Ismaël was born Jean-Vital-Ismaël Jammes to a working class Jewish family in Agen. He showed an early interest in singing and as a teenager developed a beautiful baritone voice. However, his family were too poor to afford any kind of music lessons for him, and at the age of sixteen he left home to earn a living as a street singer, working his way on foot to Bordeaux and then Nantes.[1] At Nantes, he was taken on as a chorister at the opera house and before his 17th birthday achieved local success when he stepped in at the last minute to sing the role of Max in a production of Adam's Le chalet. He then set off for Paris hoping to further his training as a singer, but he was virtually illiterate and was refused admittance to the Paris Conservatory. Instead, he taught himself to read and write and took a few singing lessons from an unknown teacher. He worked largely on his own to learn the music for the major baritone roles of his day and managed to secure a position singing baritone and bass roles in a small opera house at Verviers in Belgium.[2] He soon returned to France and after performing in several small provincial theatres, was eventually engaged by the Opéra de Rouen, where he appeared with great success in a series of leading roles.

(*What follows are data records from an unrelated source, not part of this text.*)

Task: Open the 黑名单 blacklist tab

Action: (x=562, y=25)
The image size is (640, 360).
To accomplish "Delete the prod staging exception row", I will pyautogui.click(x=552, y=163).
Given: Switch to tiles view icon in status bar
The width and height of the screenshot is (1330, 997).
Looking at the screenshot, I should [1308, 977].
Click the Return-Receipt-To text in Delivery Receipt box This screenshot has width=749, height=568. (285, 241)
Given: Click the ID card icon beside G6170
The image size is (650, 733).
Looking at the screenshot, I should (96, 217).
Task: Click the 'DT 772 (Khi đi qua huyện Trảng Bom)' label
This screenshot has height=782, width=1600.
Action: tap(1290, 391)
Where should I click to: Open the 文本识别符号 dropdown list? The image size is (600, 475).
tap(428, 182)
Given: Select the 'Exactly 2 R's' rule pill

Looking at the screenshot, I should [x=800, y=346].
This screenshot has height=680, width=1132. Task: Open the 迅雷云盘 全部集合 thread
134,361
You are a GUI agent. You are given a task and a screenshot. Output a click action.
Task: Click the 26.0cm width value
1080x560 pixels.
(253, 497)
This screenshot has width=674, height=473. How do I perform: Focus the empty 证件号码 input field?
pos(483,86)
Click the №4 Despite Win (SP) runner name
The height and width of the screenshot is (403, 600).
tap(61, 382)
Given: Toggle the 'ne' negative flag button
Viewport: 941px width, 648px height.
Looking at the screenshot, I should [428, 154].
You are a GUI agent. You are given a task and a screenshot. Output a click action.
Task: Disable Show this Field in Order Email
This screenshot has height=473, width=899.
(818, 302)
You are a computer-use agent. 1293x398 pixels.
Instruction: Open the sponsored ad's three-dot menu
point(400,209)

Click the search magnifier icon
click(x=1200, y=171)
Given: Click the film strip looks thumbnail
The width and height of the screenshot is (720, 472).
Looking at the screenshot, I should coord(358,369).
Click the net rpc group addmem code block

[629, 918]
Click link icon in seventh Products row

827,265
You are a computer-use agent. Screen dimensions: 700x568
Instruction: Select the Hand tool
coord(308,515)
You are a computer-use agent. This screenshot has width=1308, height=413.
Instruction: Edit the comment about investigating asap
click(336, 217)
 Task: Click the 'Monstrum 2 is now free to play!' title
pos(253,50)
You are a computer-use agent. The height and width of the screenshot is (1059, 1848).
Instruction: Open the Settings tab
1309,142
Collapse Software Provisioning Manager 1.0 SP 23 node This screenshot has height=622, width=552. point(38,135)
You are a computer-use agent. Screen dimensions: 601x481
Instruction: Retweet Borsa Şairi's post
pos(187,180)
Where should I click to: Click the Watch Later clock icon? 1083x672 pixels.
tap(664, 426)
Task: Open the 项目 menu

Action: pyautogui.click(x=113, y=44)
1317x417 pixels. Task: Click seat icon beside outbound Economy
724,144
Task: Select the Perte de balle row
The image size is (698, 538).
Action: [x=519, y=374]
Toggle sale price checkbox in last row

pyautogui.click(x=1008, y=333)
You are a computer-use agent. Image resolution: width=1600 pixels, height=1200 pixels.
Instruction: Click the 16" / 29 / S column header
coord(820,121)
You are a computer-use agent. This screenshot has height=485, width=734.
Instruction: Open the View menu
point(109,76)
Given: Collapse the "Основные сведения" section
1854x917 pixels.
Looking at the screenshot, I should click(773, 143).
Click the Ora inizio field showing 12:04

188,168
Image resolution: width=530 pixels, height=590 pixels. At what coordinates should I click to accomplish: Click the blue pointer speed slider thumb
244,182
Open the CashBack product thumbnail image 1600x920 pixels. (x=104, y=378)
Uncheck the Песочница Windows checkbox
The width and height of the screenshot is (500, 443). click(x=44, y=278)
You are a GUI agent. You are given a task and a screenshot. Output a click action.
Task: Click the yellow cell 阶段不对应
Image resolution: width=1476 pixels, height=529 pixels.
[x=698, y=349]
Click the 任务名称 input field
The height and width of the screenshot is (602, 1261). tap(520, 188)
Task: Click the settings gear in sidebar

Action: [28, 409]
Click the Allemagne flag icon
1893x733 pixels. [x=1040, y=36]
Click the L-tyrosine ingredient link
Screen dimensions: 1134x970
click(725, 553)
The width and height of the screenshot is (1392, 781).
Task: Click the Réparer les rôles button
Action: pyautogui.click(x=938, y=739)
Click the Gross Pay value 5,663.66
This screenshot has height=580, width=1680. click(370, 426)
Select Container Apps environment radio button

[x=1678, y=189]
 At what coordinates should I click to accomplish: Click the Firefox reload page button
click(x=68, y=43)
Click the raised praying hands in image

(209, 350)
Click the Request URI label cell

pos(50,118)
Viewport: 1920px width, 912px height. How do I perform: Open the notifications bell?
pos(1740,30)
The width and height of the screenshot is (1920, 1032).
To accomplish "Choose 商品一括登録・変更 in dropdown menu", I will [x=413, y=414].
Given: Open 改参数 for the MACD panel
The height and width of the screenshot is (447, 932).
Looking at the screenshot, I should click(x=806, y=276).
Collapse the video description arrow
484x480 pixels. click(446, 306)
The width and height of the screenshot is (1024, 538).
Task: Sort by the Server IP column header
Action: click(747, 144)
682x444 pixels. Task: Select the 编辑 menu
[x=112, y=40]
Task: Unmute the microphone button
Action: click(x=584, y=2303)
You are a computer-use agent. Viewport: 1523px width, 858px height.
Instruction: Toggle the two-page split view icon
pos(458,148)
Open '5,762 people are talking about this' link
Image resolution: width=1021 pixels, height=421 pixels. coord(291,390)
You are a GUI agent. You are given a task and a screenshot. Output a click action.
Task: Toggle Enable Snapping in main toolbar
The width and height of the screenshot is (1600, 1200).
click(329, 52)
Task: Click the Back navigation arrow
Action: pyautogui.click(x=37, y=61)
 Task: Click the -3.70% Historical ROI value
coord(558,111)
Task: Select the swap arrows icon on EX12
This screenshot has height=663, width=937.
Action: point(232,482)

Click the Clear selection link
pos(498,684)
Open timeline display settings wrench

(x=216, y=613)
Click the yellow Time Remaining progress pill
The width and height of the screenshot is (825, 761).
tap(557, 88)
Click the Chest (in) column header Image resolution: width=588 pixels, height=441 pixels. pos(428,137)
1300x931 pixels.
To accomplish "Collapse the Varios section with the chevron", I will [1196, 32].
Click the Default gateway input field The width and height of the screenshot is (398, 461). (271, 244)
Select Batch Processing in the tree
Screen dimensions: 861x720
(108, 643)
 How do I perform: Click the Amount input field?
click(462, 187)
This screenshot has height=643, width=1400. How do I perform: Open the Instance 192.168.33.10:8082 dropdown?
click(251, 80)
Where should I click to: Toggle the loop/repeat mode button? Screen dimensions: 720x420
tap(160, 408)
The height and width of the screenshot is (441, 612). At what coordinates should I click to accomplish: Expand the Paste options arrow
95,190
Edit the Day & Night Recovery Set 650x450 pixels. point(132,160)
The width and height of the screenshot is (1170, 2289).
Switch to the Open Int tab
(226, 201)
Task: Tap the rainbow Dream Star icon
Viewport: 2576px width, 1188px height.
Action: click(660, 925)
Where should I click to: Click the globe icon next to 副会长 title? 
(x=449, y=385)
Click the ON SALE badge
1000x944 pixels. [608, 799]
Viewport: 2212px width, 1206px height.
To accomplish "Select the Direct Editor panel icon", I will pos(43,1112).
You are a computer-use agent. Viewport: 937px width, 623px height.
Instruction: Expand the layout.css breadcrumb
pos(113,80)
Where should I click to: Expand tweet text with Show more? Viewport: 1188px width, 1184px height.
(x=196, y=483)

In 1862, he was engaged by Léon Carvalho for his Théâtre Lyrique company in Paris. Ismaël's time with the company marked the peak of his career. Amongst the roles he created during that time were Zurga in Bizet's Les pêcheurs de perles and Ourrias in Gounod's Mireille. He also sang the title role in Verdi's Macbeth for the premiere of its revised 1865 version as well as Falstaff in Nicolai's The Merry Wives of Windsor and the title roles in Rigoletto and Don Pasquale.[3] Ismaël stayed with the Théâtre Lyrique until Carvalho went bankrupt in 1868. He then sang at the Opéra de Marseille before returning to Paris in 1871 to join the Opéra-Comique at the Salle Favart. There, he sang the in the premieres of several more operas and operettas including Offenbach's Fantasio and Delibes' Le roi l'a dit as well as singing in the company's first performances of Gounod's Roméo et Juliette (as Frère Laurent) and Le médecin malgré lui (as Sganarelle).[3]

In the mid 1870s vocal problems attributed to laryngitis caused him to retire from the Opéra-Comique.[4] He was appointed Professor of Operatic Declamation at the Paris Conservatory in 1874, but two years later he was abruptly dismissed from his post without explanation. Ismaël repeatedly, but unsuccessfully, asked for a public investigation into the affair.[5] In straightened financial circumstances caused by his dismissal from the Conservatory, he returned to the stage appearing in comic operas and operettas at the Théâtre du Casino in Montecarlo and the Théâtre de la Renaissance in Paris until 1880. In 1877, the year in which Ismaël appeared in the premiere of the Strauss operetta La tzigane at the Théâtre de la Renaissance,[6] the satirical revue Le Trombinoscope devoted an entire issue to him with a biography by "Touchatout" (Léon-Charles Bienvenu).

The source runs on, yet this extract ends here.